* _WHAT YOU SHOULD DO_: Each line in the entries below that holds the string "checkbox" must be copied.

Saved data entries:
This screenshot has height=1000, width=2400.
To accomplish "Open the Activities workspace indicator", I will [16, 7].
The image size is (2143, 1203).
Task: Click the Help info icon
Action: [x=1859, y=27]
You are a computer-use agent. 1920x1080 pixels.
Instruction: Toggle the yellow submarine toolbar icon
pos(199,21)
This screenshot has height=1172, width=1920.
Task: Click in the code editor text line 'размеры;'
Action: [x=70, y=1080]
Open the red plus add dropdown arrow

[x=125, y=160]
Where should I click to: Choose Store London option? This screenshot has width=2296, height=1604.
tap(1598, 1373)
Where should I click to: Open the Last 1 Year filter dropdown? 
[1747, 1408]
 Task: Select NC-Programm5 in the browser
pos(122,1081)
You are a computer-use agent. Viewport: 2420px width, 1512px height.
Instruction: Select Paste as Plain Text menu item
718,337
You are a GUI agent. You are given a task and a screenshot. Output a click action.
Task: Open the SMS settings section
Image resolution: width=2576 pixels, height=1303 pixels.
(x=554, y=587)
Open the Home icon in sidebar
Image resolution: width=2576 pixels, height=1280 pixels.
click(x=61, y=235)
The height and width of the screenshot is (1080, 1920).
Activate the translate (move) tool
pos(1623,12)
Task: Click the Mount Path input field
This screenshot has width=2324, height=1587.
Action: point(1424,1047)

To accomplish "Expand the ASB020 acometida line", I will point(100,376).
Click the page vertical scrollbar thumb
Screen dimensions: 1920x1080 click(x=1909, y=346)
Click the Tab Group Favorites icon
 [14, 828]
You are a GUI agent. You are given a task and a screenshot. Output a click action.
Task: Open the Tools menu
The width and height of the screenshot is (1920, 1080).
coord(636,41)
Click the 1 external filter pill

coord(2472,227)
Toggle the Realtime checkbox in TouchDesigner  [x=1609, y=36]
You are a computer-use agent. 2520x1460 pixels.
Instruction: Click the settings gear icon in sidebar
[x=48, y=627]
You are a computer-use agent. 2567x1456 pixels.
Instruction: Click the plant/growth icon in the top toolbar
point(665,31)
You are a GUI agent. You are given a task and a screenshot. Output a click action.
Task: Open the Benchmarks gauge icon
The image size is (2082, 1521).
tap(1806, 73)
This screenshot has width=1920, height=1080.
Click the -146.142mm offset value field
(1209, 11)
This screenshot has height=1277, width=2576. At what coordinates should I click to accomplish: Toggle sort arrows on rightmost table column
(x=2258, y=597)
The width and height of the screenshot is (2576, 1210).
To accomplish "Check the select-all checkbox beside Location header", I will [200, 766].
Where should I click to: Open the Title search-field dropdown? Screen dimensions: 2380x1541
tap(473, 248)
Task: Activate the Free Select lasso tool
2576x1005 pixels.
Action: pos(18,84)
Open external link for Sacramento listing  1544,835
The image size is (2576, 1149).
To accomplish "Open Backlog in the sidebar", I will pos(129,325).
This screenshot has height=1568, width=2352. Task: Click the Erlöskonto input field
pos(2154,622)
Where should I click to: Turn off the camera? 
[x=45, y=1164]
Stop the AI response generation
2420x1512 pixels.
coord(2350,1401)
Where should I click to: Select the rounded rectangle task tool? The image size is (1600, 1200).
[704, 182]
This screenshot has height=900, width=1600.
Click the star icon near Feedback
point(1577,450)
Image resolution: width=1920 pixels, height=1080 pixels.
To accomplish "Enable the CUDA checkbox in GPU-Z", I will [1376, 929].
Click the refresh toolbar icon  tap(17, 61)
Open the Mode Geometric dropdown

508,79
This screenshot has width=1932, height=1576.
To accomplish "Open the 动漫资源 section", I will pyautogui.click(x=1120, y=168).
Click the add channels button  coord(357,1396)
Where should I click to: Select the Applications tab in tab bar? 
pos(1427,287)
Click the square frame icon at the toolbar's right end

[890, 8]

* _OUTPUT FOR THIS TASK_:
Toggle the Realtime checkbox in TouchDesigner  [x=1609, y=36]
To accomplish "Check the select-all checkbox beside Location header", I will [200, 766].
To accomplish "Enable the CUDA checkbox in GPU-Z", I will [1376, 929].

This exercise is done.